Fyodor Biotechnologies – Democratizing the Diagnosis of Malaria
The Investment Collective has been seeking technologies that streamline the health care industry since we started our group earlier this year. We believe that products that reduce the need for administrators and laboratories, cut costs for treatment and diagnoses, and shift control of medical care to patients will be the key to improving the cost and quality of care. This opportunity is particularly applicable to malaria.
Malaria is a deadly disease. In 2016, the mosquito-transmitted disease infected 216 million people and killed 445,000. According to the World Health Organization (WHO), over 70% of the deaths were children under the age of five.
We don’t think about malaria much in the United States. The disease is more prevalent in regions near the equator, including Latin America, Africa and Asia. About 40% of the world’s population is located in areas that are high risk for malaria.
For most of the last 100 years, efforts to control the disease have yielded results. The number of malaria infections and resulting deaths declined almost every year. Until 2016, when both increased.
Well-known global organizations, like the WHO and the Bill and Melinda Gates Foundation, have redoubled efforts to eradicate malaria. Almost universally, those efforts fall into three categories: prevention, detection and treatment.
Most of the attention has gone toward prevention and treatment. Prevention efforts include wide distribution of mosquito nets, chemical treatments of homes and offices, increased availability of anti-malarial medications, and even CRISPR projects to manage the mosquito population. Treatments are always evolving – malaria parasites can build resistance which limits the effectiveness of medications if overprescribed (similar to problems with antibiotics in the West). Substantial investment is made by pharmaceutical companies to try to stay ahead of the disease.

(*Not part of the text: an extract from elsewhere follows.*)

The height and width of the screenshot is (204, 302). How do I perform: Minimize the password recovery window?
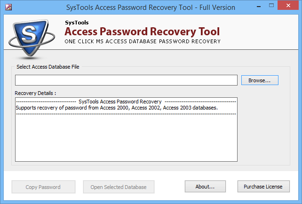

Surprisingly, detection methods have not received much attention. Tests are limited to blood tests and have remained largely the same since the 1970s when Rapid Diagnostic Tests (RDTs) were introduced for malaria. RDTs provide a relatively quick and accurate diagnosis. However, despite estimates of over 500 million malaria tests performed annually, innovations are required to make tests more readily available to patients at home. According to the WHO, early diagnosis and prompt treatment of malaria prevent deaths.
This is why The Investment Collective is excited to announce our investment in Fyodor Biotechnologies, a Maryland-based company that has spent years developing the world’s first Urine Malaria Test (UMT). Customers who purchase the UMT can test for malaria at home without needing to draw blood. This is important because clinics, labs and medical professionals are not readily available in many of the regions where malaria is endemic.
Led by Dr. Eddy Agbo, Fyodor has spent the last several years developing, testing, and gaining regulatory approval for the UMT. In clinical trials led by The University of Lagos, Johns Hopkins University, Duke University, and Nigerian health groups, the UMT was found to be as accurate as RDT blood tests.
After a pilot study to test various markets, Fyodor is ready to launch wide distribution of the UMT in Nigeria this year. We are excited about the launch of the product and Fyodor’s opportunity to save lives.
Just as exciting, however, is the ability for Fyodor to leverage the UMT as a platform for the diagnosis of other diseases that impact people in the same regions of the world. We believe that Fyodor’s technology and methods are conducive to better and more democratized testing for several other deadly diseases that currently rely on blood tests.
The Investment Collective is proud to be an early investor in Fyodor Biotechnologies. We look forward to helping Eddy and his team to continue to do great work to benefit their customers all over the world.